Department of Biostatistics, Jonathan and Karin Fielding School of Public Health, University of California, 650 Charles E. Young Dr. South Los Angeles, CA 90095-1772, USA.
Department of Ecology and Evolutionary Biology, University of California, 610 Charles E. Young Drive South Los Angeles, CA 90095-1606, USA.
Syst Biol. 2018 May 1;67(3):384-399. doi: 10.1093/sysbio/syx066.
Phylogenetic comparative methods explore the relationships between quantitative traits adjusting for shared evolutionary history. This adjustment often occurs through a Brownian diffusion process along the branches of the phylogeny that generates model residuals or the traits themselves. For high-dimensional traits, inferring all pair-wise correlations within the multivariate diffusion is limiting. To circumvent this problem, we propose phylogenetic factor analysis (PFA) that assumes a small unknown number of independent evolutionary factors arise along the phylogeny and these factors generate clusters of dependent traits. Set in a Bayesian framework, PFA provides measures of uncertainty on the factor number and groupings, combines both continuous and discrete traits, integrates over missing measurements and incorporates phylogenetic uncertainty with the help of molecular sequences. We develop Gibbs samplers based on dynamic programming to estimate the PFA posterior distribution, over 3-fold faster than for multivariate diffusion and a further order-of-magnitude more efficiently in the presence of latent traits. We further propose a novel marginal likelihood estimator for previously impractical models with discrete data and find that PFA also provides a better fit than multivariate diffusion in evolutionary questions in columbine flower development, placental reproduction transitions and triggerfish fin morphometry.

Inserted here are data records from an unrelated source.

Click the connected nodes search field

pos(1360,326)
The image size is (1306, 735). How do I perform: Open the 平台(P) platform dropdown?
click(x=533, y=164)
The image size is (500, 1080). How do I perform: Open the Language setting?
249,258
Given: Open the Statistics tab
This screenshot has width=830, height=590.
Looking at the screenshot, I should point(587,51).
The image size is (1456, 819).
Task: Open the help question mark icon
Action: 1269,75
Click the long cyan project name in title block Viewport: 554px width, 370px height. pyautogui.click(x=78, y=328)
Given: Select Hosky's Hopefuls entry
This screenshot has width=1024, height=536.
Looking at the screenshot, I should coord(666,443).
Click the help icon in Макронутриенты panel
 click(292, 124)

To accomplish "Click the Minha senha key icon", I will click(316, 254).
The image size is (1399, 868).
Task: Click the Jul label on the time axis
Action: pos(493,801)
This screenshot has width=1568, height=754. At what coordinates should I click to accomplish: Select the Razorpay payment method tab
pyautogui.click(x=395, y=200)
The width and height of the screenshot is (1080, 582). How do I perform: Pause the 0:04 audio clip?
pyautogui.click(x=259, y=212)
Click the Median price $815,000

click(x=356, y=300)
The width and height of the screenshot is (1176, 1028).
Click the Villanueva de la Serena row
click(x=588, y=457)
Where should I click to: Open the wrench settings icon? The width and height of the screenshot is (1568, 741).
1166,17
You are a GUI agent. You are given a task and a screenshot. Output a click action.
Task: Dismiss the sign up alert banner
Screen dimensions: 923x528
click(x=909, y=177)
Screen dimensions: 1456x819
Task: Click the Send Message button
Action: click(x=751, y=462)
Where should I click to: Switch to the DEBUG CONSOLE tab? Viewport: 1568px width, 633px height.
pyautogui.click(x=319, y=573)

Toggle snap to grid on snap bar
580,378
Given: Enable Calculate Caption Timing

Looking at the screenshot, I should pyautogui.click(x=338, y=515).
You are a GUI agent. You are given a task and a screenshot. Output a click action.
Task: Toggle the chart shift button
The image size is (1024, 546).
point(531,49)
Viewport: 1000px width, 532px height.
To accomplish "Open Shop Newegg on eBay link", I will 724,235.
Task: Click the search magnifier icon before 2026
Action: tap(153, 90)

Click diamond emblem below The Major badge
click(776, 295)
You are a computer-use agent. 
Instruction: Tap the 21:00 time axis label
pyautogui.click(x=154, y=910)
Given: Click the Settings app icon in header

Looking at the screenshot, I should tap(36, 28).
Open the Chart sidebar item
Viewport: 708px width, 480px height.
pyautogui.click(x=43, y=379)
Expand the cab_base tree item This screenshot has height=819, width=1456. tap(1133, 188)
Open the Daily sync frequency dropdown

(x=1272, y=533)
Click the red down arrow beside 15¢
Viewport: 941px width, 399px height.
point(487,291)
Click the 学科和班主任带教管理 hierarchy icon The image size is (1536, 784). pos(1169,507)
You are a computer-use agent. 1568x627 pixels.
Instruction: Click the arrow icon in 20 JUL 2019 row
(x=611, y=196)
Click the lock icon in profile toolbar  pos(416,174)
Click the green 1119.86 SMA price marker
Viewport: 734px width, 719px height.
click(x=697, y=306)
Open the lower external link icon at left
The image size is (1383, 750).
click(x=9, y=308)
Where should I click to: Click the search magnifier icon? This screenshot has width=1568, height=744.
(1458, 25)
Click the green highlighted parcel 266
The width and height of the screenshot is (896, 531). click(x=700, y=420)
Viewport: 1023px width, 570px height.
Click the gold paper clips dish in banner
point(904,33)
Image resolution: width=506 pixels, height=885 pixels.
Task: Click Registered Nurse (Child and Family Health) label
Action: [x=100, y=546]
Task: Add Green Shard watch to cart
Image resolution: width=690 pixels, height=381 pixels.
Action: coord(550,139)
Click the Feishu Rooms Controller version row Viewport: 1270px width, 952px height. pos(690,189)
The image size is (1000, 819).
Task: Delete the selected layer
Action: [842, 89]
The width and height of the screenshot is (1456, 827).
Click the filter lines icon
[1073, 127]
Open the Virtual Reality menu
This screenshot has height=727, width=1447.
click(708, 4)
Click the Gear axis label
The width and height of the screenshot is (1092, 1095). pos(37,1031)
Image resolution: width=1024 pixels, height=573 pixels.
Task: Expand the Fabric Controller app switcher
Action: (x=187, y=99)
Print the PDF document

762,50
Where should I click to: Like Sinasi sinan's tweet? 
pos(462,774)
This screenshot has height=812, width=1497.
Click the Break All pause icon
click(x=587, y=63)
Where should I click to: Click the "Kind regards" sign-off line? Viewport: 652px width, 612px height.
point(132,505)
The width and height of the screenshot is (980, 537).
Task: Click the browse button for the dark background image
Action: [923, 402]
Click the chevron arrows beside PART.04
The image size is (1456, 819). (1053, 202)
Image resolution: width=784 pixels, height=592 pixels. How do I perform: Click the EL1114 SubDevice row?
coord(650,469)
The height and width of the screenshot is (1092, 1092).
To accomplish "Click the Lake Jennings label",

系统发育比较方法通过沿着系统发育分支的布朗扩散过程来探索定量性状与共同进化历史之间的关系,从而对其进行调整。该过程会生成模型残差或性状本身。对于高维性状,推断多元扩散中的所有成对相关性是具有局限性的。为了解决这个问题,我们提出了系统发育因子分析(PFA),该方法假设沿系统发育产生了少量未知的独立进化因子,这些因子会产生相关性状的聚类。在贝叶斯框架下,PFA 提供了有关因子数量和分组的不确定性度量,它可以结合连续和离散性状,对缺失测量值进行积分,并借助分子序列来整合系统发育不确定性。我们基于动态编程开发了 Gibbs 抽样器来估计 PFA 后验分布,与多元扩散相比,其速度要快 3 倍,在存在潜在性状时,效率还要高出一个数量级。我们进一步为以前不实用的具有离散数据的模型提出了一种新的边际似然估计量,并且发现 PFA 在金翅雀花发育、胎盘繁殖转变和扳机鱼鳍形态计量学等进化问题上的拟合效果也优于多元扩散。